### Problem details
The lines below that include the word "will" are to be reported.

(Items listed in a dataset)
-------------------------

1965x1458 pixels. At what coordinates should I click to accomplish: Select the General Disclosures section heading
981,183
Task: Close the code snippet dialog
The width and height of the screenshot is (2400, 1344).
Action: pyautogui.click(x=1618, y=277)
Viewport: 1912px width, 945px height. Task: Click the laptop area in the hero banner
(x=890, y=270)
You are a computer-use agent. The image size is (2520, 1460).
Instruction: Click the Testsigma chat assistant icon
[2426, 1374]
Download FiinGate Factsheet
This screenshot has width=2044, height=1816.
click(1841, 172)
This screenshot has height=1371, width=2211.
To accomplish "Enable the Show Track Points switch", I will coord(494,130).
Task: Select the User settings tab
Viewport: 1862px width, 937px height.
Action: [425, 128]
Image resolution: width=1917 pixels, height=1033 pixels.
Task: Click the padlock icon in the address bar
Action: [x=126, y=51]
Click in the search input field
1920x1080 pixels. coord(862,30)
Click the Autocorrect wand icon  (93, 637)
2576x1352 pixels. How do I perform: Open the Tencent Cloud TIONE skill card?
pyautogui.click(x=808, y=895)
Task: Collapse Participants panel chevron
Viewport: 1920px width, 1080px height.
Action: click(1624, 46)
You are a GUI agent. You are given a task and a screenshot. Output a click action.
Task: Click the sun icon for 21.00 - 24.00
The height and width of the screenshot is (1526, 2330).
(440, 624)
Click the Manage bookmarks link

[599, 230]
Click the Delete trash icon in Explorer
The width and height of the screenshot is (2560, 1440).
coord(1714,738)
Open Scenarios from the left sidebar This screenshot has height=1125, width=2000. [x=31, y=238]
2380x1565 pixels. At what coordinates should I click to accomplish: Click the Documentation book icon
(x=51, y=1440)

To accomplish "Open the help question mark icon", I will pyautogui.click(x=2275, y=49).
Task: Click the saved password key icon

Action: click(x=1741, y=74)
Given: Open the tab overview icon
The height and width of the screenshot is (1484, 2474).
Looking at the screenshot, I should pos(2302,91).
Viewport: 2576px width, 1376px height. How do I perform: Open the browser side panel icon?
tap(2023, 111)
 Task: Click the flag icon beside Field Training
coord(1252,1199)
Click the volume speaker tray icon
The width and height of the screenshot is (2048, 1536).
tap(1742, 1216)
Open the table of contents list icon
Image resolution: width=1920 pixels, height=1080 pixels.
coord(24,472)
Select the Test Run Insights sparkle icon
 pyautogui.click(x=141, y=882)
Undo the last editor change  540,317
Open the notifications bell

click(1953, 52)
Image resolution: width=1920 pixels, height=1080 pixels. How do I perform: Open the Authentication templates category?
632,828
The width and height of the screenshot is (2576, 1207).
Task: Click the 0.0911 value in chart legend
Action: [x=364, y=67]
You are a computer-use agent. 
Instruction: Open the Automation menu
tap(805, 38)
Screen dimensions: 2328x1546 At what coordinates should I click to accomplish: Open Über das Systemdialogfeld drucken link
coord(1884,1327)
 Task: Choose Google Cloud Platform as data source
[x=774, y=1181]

-------------------------

### Answer section
To accomplish "Enable the Show Track Points switch", I will coord(494,130).
To accomplish "Open the help question mark icon", I will pyautogui.click(x=2275, y=49).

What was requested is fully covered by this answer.